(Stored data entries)
===============

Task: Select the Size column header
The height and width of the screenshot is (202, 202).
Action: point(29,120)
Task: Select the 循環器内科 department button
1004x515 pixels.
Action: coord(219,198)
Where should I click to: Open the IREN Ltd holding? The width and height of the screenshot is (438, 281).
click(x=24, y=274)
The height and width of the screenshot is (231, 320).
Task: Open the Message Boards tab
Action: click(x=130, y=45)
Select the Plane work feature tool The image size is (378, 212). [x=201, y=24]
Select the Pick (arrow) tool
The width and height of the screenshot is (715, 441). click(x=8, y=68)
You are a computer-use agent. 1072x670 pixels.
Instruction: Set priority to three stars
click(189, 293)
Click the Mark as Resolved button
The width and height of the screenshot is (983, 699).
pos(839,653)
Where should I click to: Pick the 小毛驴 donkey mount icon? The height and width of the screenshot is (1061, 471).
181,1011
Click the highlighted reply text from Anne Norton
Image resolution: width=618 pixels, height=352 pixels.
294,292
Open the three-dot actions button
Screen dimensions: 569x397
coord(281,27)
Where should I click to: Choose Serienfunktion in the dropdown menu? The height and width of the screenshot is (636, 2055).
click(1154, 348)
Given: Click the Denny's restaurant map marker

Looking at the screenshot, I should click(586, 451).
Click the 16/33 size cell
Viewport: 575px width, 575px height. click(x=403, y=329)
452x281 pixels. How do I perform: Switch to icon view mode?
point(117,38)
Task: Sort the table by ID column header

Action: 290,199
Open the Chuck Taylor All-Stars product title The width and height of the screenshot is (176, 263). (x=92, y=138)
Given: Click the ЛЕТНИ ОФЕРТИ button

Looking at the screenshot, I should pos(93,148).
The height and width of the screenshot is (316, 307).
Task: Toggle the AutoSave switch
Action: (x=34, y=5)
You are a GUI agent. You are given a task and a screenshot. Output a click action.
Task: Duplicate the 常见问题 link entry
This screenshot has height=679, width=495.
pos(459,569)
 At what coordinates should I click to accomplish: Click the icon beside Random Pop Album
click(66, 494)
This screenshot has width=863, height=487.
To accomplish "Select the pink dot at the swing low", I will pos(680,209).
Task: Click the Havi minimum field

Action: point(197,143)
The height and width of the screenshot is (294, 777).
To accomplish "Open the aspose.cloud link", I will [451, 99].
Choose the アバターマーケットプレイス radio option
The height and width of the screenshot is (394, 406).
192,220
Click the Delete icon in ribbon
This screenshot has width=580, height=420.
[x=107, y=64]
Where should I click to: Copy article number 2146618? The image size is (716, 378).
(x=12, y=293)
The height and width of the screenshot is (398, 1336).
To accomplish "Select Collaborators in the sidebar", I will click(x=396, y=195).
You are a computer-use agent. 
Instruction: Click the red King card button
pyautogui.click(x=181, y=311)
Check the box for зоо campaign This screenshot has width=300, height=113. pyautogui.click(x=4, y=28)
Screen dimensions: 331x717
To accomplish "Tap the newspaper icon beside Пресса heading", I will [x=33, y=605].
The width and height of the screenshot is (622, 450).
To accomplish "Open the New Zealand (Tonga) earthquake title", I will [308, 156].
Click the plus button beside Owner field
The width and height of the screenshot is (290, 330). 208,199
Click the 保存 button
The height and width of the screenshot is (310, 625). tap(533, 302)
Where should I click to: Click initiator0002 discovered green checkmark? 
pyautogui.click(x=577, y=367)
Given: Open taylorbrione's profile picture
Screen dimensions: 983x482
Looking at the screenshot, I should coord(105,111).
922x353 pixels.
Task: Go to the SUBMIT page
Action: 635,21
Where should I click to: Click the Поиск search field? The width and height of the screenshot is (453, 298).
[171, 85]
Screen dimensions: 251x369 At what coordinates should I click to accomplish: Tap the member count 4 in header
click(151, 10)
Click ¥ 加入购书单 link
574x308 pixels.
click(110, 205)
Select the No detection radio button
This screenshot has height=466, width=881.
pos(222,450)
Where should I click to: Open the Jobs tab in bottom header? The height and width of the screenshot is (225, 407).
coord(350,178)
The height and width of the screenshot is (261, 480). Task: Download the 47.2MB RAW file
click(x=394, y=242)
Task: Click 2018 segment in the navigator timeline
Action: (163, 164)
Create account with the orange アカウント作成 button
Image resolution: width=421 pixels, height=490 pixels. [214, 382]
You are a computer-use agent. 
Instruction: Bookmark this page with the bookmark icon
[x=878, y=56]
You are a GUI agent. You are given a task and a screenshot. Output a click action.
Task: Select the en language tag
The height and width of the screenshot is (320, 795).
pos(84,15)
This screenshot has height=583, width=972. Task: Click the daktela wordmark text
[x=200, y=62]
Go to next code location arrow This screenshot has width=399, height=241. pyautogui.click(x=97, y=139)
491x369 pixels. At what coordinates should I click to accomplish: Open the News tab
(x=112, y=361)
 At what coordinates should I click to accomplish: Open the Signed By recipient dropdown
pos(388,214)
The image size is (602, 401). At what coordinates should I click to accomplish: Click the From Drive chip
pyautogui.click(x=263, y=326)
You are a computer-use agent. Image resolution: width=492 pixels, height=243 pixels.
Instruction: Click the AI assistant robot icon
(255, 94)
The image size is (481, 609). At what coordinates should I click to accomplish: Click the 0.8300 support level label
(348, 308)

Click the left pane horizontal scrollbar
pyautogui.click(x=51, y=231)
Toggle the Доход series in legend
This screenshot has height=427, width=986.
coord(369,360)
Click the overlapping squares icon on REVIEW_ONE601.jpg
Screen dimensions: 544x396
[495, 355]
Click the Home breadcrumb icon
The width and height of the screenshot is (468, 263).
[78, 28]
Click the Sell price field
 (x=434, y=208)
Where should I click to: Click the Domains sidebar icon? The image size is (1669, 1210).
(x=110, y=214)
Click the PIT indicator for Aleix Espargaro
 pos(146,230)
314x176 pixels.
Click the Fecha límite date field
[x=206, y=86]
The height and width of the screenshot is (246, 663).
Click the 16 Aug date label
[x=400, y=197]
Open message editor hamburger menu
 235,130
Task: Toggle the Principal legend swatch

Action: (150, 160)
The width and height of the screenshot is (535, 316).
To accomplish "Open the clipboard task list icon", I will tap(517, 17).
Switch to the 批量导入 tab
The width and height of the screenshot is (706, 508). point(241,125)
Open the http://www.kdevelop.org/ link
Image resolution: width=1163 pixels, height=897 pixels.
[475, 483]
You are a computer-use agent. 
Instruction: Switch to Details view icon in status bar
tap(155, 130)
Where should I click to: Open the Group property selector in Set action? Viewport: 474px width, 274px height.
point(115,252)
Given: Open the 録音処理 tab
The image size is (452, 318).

===============

= Activity =
Exactly as written above, copy every line.

= Answer below =
Task: Select the Size column header
The height and width of the screenshot is (202, 202).
Action: point(29,120)
Task: Select the 循環器内科 department button
1004x515 pixels.
Action: coord(219,198)
Where should I click to: Open the IREN Ltd holding? The width and height of the screenshot is (438, 281).
click(x=24, y=274)
The height and width of the screenshot is (231, 320).
Task: Open the Message Boards tab
Action: click(x=130, y=45)
Select the Plane work feature tool The image size is (378, 212). [x=201, y=24]
Select the Pick (arrow) tool
The width and height of the screenshot is (715, 441). click(x=8, y=68)
You are a computer-use agent. 1072x670 pixels.
Instruction: Set priority to three stars
click(189, 293)
Click the Mark as Resolved button
The width and height of the screenshot is (983, 699).
pos(839,653)
Where should I click to: Pick the 小毛驴 donkey mount icon? The height and width of the screenshot is (1061, 471).
181,1011
Click the highlighted reply text from Anne Norton
Image resolution: width=618 pixels, height=352 pixels.
294,292
Open the three-dot actions button
Screen dimensions: 569x397
coord(281,27)
Where should I click to: Choose Serienfunktion in the dropdown menu? The height and width of the screenshot is (636, 2055).
click(1154, 348)
Given: Click the Denny's restaurant map marker

Looking at the screenshot, I should click(586, 451).
Click the 16/33 size cell
Viewport: 575px width, 575px height. click(x=403, y=329)
452x281 pixels. How do I perform: Switch to icon view mode?
point(117,38)
Task: Sort the table by ID column header

Action: 290,199
Open the Chuck Taylor All-Stars product title The width and height of the screenshot is (176, 263). (x=92, y=138)
Given: Click the ЛЕТНИ ОФЕРТИ button

Looking at the screenshot, I should pos(93,148).
The height and width of the screenshot is (316, 307).
Task: Toggle the AutoSave switch
Action: (x=34, y=5)
You are a GUI agent. You are given a task and a screenshot. Output a click action.
Task: Duplicate the 常见问题 link entry
This screenshot has height=679, width=495.
pos(459,569)
 At what coordinates should I click to accomplish: Click the icon beside Random Pop Album
click(66, 494)
This screenshot has width=863, height=487.
To accomplish "Select the pink dot at the swing low", I will pos(680,209).
Task: Click the Havi minimum field

Action: point(197,143)
The height and width of the screenshot is (294, 777).
To accomplish "Open the aspose.cloud link", I will [451, 99].
Choose the アバターマーケットプレイス radio option
The height and width of the screenshot is (394, 406).
192,220
Click the Delete icon in ribbon
This screenshot has width=580, height=420.
[x=107, y=64]
Where should I click to: Copy article number 2146618? The image size is (716, 378).
(x=12, y=293)
The height and width of the screenshot is (398, 1336).
To accomplish "Select Collaborators in the sidebar", I will click(x=396, y=195).
You are a computer-use agent. 
Instruction: Click the red King card button
pyautogui.click(x=181, y=311)
Check the box for зоо campaign This screenshot has width=300, height=113. pyautogui.click(x=4, y=28)
Screen dimensions: 331x717
To accomplish "Tap the newspaper icon beside Пресса heading", I will [x=33, y=605].
The width and height of the screenshot is (622, 450).
To accomplish "Open the New Zealand (Tonga) earthquake title", I will [308, 156].
Click the plus button beside Owner field
The width and height of the screenshot is (290, 330). 208,199
Click the 保存 button
The height and width of the screenshot is (310, 625). tap(533, 302)
Where should I click to: Click initiator0002 discovered green checkmark? 
pyautogui.click(x=577, y=367)
Given: Open taylorbrione's profile picture
Screen dimensions: 983x482
Looking at the screenshot, I should coord(105,111).
922x353 pixels.
Task: Go to the SUBMIT page
Action: 635,21
Where should I click to: Click the Поиск search field? The width and height of the screenshot is (453, 298).
[171, 85]
Screen dimensions: 251x369 At what coordinates should I click to accomplish: Tap the member count 4 in header
click(151, 10)
Click ¥ 加入购书单 link
574x308 pixels.
click(110, 205)
Select the No detection radio button
This screenshot has height=466, width=881.
pos(222,450)
Where should I click to: Open the Jobs tab in bottom header? The height and width of the screenshot is (225, 407).
coord(350,178)
The height and width of the screenshot is (261, 480). Task: Download the 47.2MB RAW file
click(x=394, y=242)
Task: Click 2018 segment in the navigator timeline
Action: (163, 164)
Create account with the orange アカウント作成 button
Image resolution: width=421 pixels, height=490 pixels. [214, 382]
You are a computer-use agent. 
Instruction: Bookmark this page with the bookmark icon
[x=878, y=56]
You are a GUI agent. You are given a task and a screenshot. Output a click action.
Task: Select the en language tag
The height and width of the screenshot is (320, 795).
pos(84,15)
This screenshot has height=583, width=972. Task: Click the daktela wordmark text
[x=200, y=62]
Go to next code location arrow This screenshot has width=399, height=241. pyautogui.click(x=97, y=139)
491x369 pixels. At what coordinates should I click to accomplish: Open the News tab
(x=112, y=361)
 At what coordinates should I click to accomplish: Open the Signed By recipient dropdown
pos(388,214)
The image size is (602, 401). At what coordinates should I click to accomplish: Click the From Drive chip
pyautogui.click(x=263, y=326)
You are a computer-use agent. Image resolution: width=492 pixels, height=243 pixels.
Instruction: Click the AI assistant robot icon
(255, 94)
The image size is (481, 609). At what coordinates should I click to accomplish: Click the 0.8300 support level label
(348, 308)

Click the left pane horizontal scrollbar
pyautogui.click(x=51, y=231)
Toggle the Доход series in legend
This screenshot has height=427, width=986.
coord(369,360)
Click the overlapping squares icon on REVIEW_ONE601.jpg
Screen dimensions: 544x396
[495, 355]
Click the Home breadcrumb icon
The width and height of the screenshot is (468, 263).
[78, 28]
Click the Sell price field
 (x=434, y=208)
Where should I click to: Click the Domains sidebar icon? The image size is (1669, 1210).
(x=110, y=214)
Click the PIT indicator for Aleix Espargaro
 pos(146,230)
314x176 pixels.
Click the Fecha límite date field
[x=206, y=86]
The height and width of the screenshot is (246, 663).
Click the 16 Aug date label
[x=400, y=197]
Open message editor hamburger menu
 235,130
Task: Toggle the Principal legend swatch

Action: (150, 160)
The width and height of the screenshot is (535, 316).
To accomplish "Open the clipboard task list icon", I will tap(517, 17).
Switch to the 批量导入 tab
The width and height of the screenshot is (706, 508). point(241,125)
Open the http://www.kdevelop.org/ link
Image resolution: width=1163 pixels, height=897 pixels.
[475, 483]
You are a computer-use agent. 
Instruction: Switch to Details view icon in status bar
tap(155, 130)
Where should I click to: Open the Group property selector in Set action? Viewport: 474px width, 274px height.
point(115,252)
Given: Open the 録音処理 tab
The image size is (452, 318).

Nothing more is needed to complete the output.